Segment Start: INPUT DATA

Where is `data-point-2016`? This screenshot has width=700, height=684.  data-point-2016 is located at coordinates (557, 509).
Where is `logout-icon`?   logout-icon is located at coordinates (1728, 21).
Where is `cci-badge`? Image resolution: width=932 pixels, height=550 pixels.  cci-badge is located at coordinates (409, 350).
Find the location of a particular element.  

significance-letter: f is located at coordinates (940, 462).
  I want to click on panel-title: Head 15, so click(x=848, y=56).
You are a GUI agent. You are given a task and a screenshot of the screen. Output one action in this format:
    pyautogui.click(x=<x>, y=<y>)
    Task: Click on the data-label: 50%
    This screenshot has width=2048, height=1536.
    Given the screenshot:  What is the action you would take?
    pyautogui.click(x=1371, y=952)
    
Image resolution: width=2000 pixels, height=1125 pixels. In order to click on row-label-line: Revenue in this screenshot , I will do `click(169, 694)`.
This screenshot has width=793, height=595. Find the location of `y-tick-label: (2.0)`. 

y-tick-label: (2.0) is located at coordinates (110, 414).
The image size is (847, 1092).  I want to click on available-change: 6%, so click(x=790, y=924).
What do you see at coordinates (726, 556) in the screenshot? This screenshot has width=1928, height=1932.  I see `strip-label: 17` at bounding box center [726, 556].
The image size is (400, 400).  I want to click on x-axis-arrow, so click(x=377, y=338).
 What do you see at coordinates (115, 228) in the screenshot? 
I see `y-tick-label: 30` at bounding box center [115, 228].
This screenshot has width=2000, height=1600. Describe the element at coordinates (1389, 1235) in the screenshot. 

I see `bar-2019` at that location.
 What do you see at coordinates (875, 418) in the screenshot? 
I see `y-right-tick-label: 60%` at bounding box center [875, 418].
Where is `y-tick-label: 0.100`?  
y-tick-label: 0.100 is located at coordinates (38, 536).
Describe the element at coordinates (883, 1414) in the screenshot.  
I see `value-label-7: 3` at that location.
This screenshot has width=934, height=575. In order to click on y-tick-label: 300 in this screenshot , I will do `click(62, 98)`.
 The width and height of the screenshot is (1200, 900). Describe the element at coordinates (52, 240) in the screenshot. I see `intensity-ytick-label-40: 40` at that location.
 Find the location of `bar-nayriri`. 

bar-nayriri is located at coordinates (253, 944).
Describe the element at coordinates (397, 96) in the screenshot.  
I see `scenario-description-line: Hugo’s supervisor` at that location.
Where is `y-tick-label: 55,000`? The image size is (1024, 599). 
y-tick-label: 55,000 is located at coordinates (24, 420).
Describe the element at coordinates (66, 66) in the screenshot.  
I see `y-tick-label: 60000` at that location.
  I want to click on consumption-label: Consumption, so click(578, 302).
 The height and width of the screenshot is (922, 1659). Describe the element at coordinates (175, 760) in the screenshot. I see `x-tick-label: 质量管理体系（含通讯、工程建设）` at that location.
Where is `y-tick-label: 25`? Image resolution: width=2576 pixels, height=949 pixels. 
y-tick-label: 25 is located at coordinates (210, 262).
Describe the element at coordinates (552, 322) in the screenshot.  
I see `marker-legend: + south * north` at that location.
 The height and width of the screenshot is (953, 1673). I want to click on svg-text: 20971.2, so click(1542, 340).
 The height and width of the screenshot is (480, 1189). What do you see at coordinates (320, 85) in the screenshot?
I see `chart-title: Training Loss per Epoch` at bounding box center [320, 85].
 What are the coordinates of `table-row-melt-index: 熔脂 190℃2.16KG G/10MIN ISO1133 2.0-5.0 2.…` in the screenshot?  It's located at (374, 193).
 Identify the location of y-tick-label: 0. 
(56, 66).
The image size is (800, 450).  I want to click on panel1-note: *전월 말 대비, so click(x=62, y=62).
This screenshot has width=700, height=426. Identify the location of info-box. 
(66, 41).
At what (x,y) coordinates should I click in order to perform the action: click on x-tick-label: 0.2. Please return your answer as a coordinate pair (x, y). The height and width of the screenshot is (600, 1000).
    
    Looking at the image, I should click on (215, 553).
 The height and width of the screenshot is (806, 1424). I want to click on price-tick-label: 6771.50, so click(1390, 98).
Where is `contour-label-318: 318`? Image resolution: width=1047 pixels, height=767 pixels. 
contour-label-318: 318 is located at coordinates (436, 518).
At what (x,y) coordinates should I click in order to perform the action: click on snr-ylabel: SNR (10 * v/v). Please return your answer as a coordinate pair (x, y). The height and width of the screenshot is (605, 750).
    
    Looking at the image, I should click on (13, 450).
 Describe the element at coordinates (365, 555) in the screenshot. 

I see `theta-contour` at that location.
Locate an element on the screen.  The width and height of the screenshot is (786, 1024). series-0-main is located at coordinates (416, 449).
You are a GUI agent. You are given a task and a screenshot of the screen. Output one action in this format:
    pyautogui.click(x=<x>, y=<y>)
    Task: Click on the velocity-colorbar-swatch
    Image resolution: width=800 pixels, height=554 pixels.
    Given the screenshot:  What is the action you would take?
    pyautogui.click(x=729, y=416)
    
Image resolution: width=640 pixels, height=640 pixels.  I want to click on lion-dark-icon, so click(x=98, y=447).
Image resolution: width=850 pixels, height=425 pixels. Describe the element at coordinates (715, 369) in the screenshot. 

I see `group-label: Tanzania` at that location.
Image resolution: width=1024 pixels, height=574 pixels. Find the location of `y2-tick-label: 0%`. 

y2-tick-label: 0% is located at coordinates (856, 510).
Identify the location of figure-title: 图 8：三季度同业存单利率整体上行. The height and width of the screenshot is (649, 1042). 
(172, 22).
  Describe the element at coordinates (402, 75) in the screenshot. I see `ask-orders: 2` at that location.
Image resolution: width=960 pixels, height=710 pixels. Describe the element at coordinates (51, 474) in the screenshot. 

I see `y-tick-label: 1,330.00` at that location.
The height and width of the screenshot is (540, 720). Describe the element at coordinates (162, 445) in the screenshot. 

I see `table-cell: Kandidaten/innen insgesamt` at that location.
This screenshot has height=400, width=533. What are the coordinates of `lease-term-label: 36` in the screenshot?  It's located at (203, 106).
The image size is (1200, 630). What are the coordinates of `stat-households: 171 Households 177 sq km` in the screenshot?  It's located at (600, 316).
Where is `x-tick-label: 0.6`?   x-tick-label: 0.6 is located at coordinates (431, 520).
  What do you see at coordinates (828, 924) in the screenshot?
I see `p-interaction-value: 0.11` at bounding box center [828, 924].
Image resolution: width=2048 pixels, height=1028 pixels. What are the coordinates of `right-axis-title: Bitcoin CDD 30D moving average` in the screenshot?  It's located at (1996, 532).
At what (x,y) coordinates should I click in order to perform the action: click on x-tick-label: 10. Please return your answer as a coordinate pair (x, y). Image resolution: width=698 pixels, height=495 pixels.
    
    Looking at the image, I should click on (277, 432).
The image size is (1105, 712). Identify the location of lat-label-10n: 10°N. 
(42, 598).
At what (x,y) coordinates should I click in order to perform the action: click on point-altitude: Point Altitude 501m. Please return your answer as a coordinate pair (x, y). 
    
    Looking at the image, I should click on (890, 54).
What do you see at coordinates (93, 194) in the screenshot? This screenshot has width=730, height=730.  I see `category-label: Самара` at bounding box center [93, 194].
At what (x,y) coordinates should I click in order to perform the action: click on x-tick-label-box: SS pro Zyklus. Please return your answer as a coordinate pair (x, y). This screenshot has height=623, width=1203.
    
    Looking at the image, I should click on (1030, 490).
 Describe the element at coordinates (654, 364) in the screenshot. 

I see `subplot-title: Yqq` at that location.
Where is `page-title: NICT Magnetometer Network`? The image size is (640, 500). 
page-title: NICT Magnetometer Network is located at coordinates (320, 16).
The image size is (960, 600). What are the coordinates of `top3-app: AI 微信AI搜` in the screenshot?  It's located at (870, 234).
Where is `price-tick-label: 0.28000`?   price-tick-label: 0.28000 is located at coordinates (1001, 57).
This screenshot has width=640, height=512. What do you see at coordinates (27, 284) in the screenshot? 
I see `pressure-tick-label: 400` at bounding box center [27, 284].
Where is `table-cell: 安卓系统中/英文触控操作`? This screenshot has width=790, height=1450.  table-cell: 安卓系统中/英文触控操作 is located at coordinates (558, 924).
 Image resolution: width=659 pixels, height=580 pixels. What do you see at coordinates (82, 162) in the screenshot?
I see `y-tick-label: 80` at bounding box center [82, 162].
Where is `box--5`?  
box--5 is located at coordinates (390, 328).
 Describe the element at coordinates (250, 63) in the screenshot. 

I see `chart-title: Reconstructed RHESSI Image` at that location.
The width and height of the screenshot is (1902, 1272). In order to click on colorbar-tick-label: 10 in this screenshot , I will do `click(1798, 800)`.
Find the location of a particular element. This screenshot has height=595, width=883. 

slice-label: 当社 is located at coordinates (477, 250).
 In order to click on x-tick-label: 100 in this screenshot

Segment End: INPUT DATA

WORK TASK
Please put the entries from the line with "What do you see at coordinates (93, 194)" to the line with "coordinates (1001, 57).", both included, into a numbered list and leave out any blank lines.

EXERCISE RESULT
1. What do you see at coordinates (93, 194) in the screenshot? This screenshot has width=730, height=730.  I see `category-label: Самара` at bounding box center [93, 194].
2. At what (x,y) coordinates should I click in order to perform the action: click on x-tick-label-box: SS pro Zyklus. Please return your answer as a coordinate pair (x, y). This screenshot has height=623, width=1203.
3.     Looking at the image, I should click on (1030, 490).
4.  Describe the element at coordinates (654, 364) in the screenshot. 
5. I see `subplot-title: Yqq` at that location.
6. Where is `page-title: NICT Magnetometer Network`? The image size is (640, 500). 
7. page-title: NICT Magnetometer Network is located at coordinates (320, 16).
8. The image size is (960, 600). What are the coordinates of `top3-app: AI 微信AI搜` in the screenshot?  It's located at (870, 234).
9. Where is `price-tick-label: 0.28000`?   price-tick-label: 0.28000 is located at coordinates (1001, 57).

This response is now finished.